Et qui célébreront l’Amour vivante et forte,
La Musique aux sons clairs et l’Art éblouissant,
Jusqu’à ce que la Mort à leur tour les emporte
Sous les pieds du Vainqueur des Hommes tout-puissant.

On les verra venir en bon ordre, la tête
Austèrement levée, indomptables, joyeux,
Considérant le monde avec un air de fête,
Magnifiques et fiers et beaux comme des Dieux.

Les uns s’avanceront en chantant des cantiques,
Illuminés, avec un regard infini,
Les yeux fixés en haut sur des rêves mystiques
Qui les dirigeront vers l’idéal béni ;

D’autres s’arrêteront par intervalles, calmes,
Et s’agenouilleront sur le bord du chemin
Pour cueillir des lauriers et des branches de palmes,
Qu’ils entrecroiseront, une dans chaque main.

On verra des enfants, des vierges et des femmes
Les suivre avec des chants d’amour miraculeux,
Et de grands corps d’opale embaumés par leurs âmes
Marcher sur leur chemin comme des anges bleus.


Et du ciel descendront sur eux dans la lumière
Des chants tellement doux dans leur sonorité,
Que les vieux morts couchés dans leurs tombes de pierre
En rêveront pendant toute l’éternité.

C’est ainsi que dans les parfums, dans la musique,
Dans la splendeur, ce flux d’hommes démesuré,
Le cœur trempé trois fois dans la force imphysique,
Marchera gravement pour le combat sacré.

Or, je m’adresse à vous, magnifiques apôtres
Qui nous succéderez sur le libre chemin,
Imprimant dans le sol vos pas après les nôtres,
Peut-être les derniers de ce vieux genre humain !
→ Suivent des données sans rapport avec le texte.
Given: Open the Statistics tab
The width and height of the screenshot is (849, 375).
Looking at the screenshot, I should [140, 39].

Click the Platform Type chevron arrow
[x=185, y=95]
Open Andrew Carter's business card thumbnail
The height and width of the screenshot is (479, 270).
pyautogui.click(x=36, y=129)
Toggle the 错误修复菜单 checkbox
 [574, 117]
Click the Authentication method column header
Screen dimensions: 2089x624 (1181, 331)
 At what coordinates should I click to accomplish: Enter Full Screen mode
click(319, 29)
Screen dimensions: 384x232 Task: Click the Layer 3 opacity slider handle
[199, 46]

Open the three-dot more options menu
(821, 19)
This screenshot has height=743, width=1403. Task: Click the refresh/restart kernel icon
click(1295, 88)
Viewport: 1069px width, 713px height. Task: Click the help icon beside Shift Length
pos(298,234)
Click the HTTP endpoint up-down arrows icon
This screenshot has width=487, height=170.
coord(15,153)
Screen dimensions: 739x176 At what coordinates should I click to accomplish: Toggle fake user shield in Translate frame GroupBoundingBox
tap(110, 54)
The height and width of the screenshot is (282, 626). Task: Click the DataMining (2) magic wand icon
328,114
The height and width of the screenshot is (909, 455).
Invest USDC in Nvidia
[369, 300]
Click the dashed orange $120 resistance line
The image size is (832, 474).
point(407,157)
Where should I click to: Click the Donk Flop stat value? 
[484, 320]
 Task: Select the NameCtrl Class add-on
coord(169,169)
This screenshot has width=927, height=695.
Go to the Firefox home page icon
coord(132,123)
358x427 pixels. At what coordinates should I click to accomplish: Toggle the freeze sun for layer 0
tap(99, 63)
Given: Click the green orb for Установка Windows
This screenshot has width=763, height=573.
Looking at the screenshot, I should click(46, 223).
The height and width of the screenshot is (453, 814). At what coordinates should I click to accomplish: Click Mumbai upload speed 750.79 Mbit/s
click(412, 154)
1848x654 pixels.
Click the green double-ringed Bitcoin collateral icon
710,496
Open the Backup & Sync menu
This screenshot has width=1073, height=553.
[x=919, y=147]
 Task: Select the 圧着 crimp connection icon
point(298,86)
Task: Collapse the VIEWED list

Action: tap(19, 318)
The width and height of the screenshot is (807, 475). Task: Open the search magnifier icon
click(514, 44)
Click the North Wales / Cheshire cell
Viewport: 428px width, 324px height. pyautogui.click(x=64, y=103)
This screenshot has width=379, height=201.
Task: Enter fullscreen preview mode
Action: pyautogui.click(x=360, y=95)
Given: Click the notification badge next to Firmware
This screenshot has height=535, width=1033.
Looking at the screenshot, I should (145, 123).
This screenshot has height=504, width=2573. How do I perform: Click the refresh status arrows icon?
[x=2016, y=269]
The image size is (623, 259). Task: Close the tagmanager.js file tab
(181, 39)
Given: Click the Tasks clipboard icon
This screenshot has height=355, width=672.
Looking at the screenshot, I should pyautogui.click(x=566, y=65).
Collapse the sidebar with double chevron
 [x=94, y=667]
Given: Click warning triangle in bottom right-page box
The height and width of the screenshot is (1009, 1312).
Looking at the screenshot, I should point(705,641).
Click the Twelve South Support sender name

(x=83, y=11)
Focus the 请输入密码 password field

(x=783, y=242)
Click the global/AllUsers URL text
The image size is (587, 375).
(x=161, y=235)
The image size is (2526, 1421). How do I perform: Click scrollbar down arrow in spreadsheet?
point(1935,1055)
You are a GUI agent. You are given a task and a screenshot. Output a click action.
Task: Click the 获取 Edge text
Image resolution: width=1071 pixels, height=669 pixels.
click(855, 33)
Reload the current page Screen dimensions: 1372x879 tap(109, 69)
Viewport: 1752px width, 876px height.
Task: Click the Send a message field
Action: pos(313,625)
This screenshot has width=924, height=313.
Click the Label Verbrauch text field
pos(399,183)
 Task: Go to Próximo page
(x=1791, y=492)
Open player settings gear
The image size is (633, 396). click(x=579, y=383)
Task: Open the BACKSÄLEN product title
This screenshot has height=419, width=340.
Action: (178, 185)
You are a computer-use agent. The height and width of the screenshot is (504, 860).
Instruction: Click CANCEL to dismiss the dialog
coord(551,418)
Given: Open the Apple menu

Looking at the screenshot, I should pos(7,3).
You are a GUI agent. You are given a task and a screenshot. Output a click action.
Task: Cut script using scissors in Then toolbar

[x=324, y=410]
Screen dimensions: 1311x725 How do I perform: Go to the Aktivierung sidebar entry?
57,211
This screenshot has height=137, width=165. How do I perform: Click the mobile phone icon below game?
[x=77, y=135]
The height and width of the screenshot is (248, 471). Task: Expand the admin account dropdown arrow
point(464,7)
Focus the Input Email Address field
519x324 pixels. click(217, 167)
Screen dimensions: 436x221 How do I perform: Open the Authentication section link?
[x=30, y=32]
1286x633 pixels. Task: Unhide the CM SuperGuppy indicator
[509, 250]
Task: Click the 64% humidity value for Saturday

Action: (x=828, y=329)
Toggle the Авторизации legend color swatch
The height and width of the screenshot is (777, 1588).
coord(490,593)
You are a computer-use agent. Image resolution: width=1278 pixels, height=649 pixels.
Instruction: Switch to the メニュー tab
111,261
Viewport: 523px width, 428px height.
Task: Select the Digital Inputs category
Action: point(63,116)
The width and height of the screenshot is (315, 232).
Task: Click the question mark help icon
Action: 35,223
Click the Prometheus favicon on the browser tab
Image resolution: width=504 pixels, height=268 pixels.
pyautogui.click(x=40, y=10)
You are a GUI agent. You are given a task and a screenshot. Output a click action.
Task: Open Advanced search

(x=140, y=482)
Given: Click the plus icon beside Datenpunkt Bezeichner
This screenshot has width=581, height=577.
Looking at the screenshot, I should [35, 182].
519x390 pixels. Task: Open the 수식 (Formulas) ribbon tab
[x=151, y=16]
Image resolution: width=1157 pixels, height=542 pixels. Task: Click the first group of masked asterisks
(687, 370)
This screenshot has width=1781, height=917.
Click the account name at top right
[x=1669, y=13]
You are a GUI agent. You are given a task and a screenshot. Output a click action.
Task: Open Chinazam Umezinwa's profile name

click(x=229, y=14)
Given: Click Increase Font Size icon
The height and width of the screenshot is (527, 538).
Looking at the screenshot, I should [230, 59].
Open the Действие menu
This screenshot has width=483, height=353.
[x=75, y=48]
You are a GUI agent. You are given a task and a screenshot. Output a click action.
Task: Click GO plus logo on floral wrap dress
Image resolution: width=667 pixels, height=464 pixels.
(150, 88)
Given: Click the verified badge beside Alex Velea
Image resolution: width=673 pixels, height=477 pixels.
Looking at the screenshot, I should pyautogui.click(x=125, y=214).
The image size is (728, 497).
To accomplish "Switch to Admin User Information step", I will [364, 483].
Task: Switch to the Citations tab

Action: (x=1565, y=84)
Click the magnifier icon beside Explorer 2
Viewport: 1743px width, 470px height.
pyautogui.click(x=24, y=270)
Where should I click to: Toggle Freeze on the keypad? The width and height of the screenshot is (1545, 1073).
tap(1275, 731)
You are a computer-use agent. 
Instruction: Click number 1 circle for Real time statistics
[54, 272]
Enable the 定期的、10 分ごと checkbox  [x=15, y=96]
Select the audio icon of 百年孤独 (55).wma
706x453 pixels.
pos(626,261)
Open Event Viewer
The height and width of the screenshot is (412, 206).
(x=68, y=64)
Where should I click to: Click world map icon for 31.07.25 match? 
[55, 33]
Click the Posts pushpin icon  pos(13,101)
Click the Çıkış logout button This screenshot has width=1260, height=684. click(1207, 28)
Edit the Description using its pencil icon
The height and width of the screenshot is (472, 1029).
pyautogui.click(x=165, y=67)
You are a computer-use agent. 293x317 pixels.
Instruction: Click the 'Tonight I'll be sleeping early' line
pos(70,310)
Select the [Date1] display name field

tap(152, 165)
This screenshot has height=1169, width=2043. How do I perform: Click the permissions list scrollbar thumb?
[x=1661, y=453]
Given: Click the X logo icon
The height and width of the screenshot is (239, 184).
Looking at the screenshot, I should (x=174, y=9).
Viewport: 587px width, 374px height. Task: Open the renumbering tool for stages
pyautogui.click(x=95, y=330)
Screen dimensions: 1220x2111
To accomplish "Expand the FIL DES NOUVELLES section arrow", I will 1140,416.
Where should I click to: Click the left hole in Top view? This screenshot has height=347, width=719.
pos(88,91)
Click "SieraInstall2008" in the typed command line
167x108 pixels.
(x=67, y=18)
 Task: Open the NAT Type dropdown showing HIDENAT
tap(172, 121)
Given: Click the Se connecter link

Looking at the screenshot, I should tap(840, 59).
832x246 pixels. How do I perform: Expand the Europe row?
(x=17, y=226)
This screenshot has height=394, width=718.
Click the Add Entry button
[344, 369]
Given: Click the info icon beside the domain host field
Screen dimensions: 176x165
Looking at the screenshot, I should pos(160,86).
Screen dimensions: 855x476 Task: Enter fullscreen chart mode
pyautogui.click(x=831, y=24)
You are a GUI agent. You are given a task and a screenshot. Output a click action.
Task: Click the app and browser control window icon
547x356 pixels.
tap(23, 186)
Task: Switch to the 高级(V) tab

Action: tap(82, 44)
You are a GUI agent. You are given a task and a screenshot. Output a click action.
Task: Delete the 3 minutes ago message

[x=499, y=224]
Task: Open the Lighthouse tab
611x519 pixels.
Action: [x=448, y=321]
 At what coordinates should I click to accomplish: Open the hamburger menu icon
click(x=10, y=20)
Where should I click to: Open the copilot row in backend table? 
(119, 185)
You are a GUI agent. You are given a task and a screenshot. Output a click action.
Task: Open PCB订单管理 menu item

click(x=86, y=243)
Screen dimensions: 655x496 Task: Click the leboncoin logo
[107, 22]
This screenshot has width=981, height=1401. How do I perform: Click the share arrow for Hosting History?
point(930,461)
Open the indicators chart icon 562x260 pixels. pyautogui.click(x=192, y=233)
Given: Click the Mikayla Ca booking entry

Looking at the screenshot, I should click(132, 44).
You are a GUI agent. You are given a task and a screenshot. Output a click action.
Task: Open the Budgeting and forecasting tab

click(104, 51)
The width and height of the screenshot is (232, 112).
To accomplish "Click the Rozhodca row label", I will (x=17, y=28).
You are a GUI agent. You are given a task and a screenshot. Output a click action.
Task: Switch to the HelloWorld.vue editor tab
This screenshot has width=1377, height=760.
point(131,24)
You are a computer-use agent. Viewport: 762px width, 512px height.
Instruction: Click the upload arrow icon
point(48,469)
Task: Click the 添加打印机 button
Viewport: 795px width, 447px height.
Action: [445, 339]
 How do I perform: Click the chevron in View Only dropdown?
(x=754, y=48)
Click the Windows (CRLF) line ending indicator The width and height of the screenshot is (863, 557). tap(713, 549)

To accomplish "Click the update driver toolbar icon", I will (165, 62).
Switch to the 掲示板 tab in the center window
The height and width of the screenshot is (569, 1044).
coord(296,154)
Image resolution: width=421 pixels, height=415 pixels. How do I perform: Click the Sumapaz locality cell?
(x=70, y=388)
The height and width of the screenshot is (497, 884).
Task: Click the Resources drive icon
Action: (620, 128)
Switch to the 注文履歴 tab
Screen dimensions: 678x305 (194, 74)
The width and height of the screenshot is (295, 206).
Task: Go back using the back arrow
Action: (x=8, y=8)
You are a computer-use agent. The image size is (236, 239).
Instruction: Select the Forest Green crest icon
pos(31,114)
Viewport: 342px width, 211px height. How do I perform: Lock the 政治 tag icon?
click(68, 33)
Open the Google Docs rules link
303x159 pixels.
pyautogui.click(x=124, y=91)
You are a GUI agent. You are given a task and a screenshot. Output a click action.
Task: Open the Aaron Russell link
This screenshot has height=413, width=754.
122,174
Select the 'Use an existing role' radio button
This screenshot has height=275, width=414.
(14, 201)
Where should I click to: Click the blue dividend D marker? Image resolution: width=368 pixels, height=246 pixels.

Sur l’éternel sommet si voisin de la chute,
Quand vous retrouverez notre ombre sous vos pas,
Quand vous évoquerez notre âme dans la lutte,
Rêveurs victorieux, ne nous méprisez pas.

Vous serez la lumière étincelante et rose
Que maintenant notre œil lassé cherche et poursuit,
Et vous serez l’effet dont nous sommes la cause,
Et vous serez le jour dont nous sommes la nuit.


Alors à ce sommet de lumière profonde,
Si vous sondez l’horreur des âges engloutis,
La tête dans les cieux et les pieds sur le monde,
Ne dites pas de nous que nous fûmes petits.

Nous sommes dans un siècle où la grandeur humaine
N’a pas encor pendant assez de jours vécu.
Quand l’âme est comme un chien servile que Dieu mène,
Le corps a beau lutter, l’Homme est toujours vaincu.

Nous avons été vieux avant l’âge peut-être,
Faibles dans le combat, froids et dégénérés ;
Mais du moins, Idéal, et toi, l’éternel maître,
Ô Chimère, toujours tu nous as enivrés,

Et nous avons lutté quoique remplis de crimes,
Lutté sereinement pour nos rêves de feu,
Et creusé sur le bord des flamboyants abîmes
Le chemin par lequel vous monterez vers Dieu.